Ca fait si 20eme siecle, et pourtant, j’adore acheter des disques. J’attache au moins autant d’importance au contenu qu’au contenant. Belle pochette, jolie ecriture, textes interessants, le disque est un tout qui ne se limite pas a quelques extraits sonores. Enfin je trouve. Bon alors, au menu cette semaine:
Jenny Lewis and the Watson Twins “Rabbit Fur Coat”
Helene dirait “encore une!”. Ce disque a tout pour lui. Une etrange originalite, avec des chansons calmes et lumineuses. Jenny Lewis ne s’encombre pas d’artifices, sauf peut-etre le luxe etrange d’etre entouree par deux jumelles mirroir, et d’un petit slapback sur la voix, pour se dedoubler encore. Un peu comme dans Big Fish, avec les deux siamoises surrealistes.
The Strokes “First Impressions of Earth”
Je m’etais jure de ne plus rien acheter aux Strokes tant le concert qu’ils avaient donne un soir d’Halloween 2002 etait minable. De vrais sales gosses. Pourtant, je crois que leur dernier album va finir par tourner en boucle. Il y a du y avoir un gros travail d’ecriture, et on sent une volonte tres forte d’enlever tout le gras surperflu qui encombre la plupart des groupes batterie/basse/guitare. On a droit a du fin, du fondant, du chaud. J’aime beaqucoup le son du guitarise Albert Hammond Jr. Moi qui voulait une Gibson, peut-etre que ce sera une Strat.

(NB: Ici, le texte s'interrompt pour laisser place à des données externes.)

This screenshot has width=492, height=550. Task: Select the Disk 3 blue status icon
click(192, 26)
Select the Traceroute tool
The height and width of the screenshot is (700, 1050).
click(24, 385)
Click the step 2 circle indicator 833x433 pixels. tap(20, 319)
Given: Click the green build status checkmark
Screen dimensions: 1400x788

Bruce Springsteen “Devils+Dust”
N’etant pas un grand connaisseur, je me suis achete ce disque par curiosite. Le bouche a oreille marche bien pour cet album tres sombre et rapeux. Mes chansons preferees sont celles qui s’eloignent du mythe du bon vieux cowboy et qui parlent de choses plus simples et moins fantasmatiques. Je crois quand meme qu’il est temps pour l’Amerique de changer de vitesse et de laisser les cowboys la ou ils sont (qui a dit au “placard”!?).
Cat Power “The Greatest”
Une petite pensee pour madame puissance du chat, qui a du annuler sa tournee US pour des raisons medicales… Il ne faudrait pas qu’il lui soit arrive quelquechose de grave, elle doit encore avoir beaucoup de musique a donner. Cet album est assez epais, je trouve, un brin trop sirupeux a mon gout. Mais les melodies (bien cachees sous les arrangements) sont belles, la voix incandescente, et le piano se couche sur des textes bien leches.
Les arcanes de la vente en ligne predisaient la fin du concept “d’album” pour 2006. Fini l’exercice qui consiste pour un artiste a delivrer un paquet de chansons a la fois, de leur chercher une inspiration commune, de viser a une forme d’harmonie du tout. Je trouverais ca tres dommage.